Realtors Most Risky Everyday Situations v2.0
Here’s version 2 of the common tasks to realtors. Learn the risks and precautions you can take to stay safe.
As a real estate professional, you just might not realize it but you put yourself at risk every day. Meeting new clients, showing properties, holding open houses, letting strangers get into your car, and even your marketing may be jeopardizing your personal safety. These everyday tasks seem harmless, but these situations can expose you to danger.
4. Open houses
You’re inviting the public to a property, which is an invitation to anyone, from thieves to those who might want to harm you.
Promote security in your advertisements. When you advertise the open house, note that identification will be required at the front door and video surveillance will be in use
Pair up. When would-be assailants see two people at the front door, they’ll be less likely to go in.
Introduce yourself to neighbors. Let them know you’ll be showing the house so others know that you are there.
Watch for patterns. At an open house, note any patterns in arrivals, particularly near the end of the open house. There’s this common scam where thieves come near the end of the open house, working as a team. They have “buyers” distract the agent as others steal valuables in the home.
Stow away valuables. Never leave your purse, laptop, or wallet unattended in plain view. Keep them in your car. However, always keep your cell phone on you so you can call for help if you need to.
5. Flashy personal marketing
Marketing materials that contain photos of yourself may attract the attention of criminals.
Avoid provocative photos in your marketing. Low-cut blouses, full-body photos, and looking over your shoulder in a sexy pose can send the wrong message to criminals.
Be cautious of what you wear. Only wear shoes that you can run in. Avoid short skirts, low-cut tops, and expensive jewelry.

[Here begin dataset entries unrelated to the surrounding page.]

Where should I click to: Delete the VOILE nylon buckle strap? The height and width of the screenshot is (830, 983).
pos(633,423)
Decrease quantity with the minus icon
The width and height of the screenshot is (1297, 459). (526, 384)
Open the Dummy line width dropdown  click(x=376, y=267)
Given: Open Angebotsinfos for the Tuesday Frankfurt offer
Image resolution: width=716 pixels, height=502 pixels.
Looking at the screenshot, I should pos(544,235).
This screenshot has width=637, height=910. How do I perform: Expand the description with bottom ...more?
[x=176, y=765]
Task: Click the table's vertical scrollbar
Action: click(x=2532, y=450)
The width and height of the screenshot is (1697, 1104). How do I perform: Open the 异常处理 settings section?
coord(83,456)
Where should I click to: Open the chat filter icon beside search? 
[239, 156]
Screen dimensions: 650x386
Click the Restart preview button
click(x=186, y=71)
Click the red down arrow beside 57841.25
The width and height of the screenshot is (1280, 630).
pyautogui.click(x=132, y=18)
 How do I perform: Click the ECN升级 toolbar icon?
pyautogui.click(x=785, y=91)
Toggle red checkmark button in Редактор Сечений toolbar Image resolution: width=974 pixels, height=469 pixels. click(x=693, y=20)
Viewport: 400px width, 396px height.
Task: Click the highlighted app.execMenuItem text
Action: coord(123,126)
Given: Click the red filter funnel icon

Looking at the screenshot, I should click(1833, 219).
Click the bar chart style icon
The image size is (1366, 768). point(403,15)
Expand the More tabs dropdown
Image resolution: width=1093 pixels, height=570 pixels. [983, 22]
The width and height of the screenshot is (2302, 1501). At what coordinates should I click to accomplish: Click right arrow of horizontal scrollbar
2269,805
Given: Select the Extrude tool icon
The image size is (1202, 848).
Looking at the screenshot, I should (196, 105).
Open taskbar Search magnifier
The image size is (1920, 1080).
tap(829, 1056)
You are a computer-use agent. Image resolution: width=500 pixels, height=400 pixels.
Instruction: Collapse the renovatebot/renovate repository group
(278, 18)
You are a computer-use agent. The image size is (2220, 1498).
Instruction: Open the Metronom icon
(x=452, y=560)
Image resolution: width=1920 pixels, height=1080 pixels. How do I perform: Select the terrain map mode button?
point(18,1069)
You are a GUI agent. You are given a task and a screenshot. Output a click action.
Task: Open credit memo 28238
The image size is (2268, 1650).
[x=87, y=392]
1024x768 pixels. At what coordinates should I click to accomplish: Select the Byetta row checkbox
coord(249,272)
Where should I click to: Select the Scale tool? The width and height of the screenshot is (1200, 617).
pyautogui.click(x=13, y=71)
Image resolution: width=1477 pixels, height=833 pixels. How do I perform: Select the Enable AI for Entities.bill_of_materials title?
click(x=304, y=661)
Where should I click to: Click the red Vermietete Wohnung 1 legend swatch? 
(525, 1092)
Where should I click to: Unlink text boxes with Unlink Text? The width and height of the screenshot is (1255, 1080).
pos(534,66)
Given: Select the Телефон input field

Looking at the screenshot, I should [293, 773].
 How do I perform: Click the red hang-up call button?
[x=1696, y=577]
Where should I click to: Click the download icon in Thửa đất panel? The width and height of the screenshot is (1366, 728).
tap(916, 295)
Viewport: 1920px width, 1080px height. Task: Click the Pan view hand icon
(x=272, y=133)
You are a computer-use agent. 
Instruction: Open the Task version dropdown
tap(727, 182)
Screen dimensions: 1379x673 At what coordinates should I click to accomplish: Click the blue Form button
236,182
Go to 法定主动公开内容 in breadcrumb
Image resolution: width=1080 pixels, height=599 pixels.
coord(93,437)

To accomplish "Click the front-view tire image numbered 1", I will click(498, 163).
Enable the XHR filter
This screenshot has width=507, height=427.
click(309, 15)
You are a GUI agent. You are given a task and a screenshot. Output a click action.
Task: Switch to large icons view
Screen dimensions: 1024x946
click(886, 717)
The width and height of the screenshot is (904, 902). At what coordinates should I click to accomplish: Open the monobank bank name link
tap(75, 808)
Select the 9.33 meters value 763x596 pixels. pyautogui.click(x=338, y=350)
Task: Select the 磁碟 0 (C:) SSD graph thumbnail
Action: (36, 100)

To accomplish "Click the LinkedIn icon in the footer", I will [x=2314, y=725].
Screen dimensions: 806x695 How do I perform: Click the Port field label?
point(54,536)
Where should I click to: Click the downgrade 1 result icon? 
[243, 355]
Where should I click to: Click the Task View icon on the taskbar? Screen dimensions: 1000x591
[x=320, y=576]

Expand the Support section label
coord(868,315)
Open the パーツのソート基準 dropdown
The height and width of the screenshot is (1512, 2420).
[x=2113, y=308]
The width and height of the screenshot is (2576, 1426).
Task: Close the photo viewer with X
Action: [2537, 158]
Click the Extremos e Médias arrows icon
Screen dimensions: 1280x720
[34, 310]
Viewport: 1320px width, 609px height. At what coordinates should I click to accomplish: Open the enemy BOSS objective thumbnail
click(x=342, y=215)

Protect your personal information. Use your cell phone number and office address in your marketing so it can’t be tracked back to your home address. Never use your home address or home phone number. Also, don’t reveal to your client personal information about your children, where you live, and who you live with.
6. Transporting strangers in your car
You’re showing houses to potential buyers and chauffeuring them in your car from house to house. Most people don’t pick up hitchhikers, yet real estate professionals put strangers in their car all of the time and don’t think anything of it. There’s a risk of being robbed, your car being stolen, and you victimized and thrown to the side of the road.
Drive separately. Have the client follow you from listing to listing. If you absolutely have to take one car, then you should drive.
Watch where you park. Make sure your car won’t be blocked in and that you park in a place where you’ll be able to get out quickly.
Security is all about layers of protection. Open house signage, notation in ads, using the buddy system, everything that you do is an extra layer of security. The more you do, the more secure you’ll be. Do nothing and the more vulnerable you’ll be.